▸ THE REQUEST:
Write out everything from the line containing "This screenshot has height=335, width=766." down to the end of the items below as a numbered list, skipping blank lines and leaving out the pictures.

▸ MATERIAL TO PROCESS:
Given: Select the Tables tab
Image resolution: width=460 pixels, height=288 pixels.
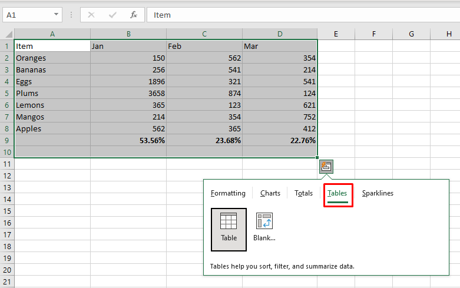Looking at the screenshot, I should tap(337, 193).
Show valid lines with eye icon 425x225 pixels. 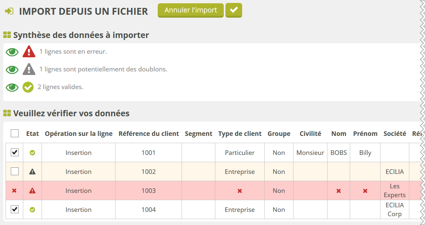coord(12,87)
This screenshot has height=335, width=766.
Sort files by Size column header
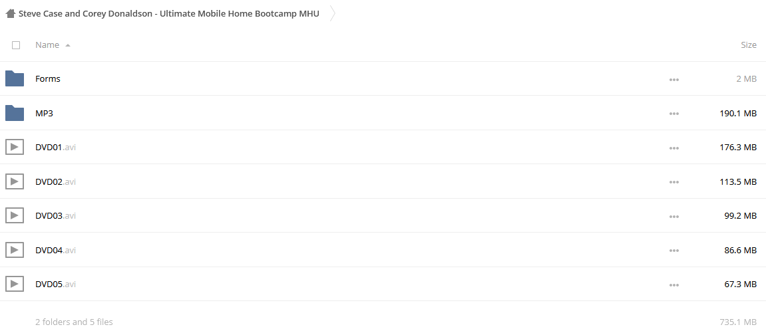pos(749,45)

▸ TASK RESPONSE:
1. This screenshot has height=335, width=766.
2. Sort files by Size column header
3. pos(749,45)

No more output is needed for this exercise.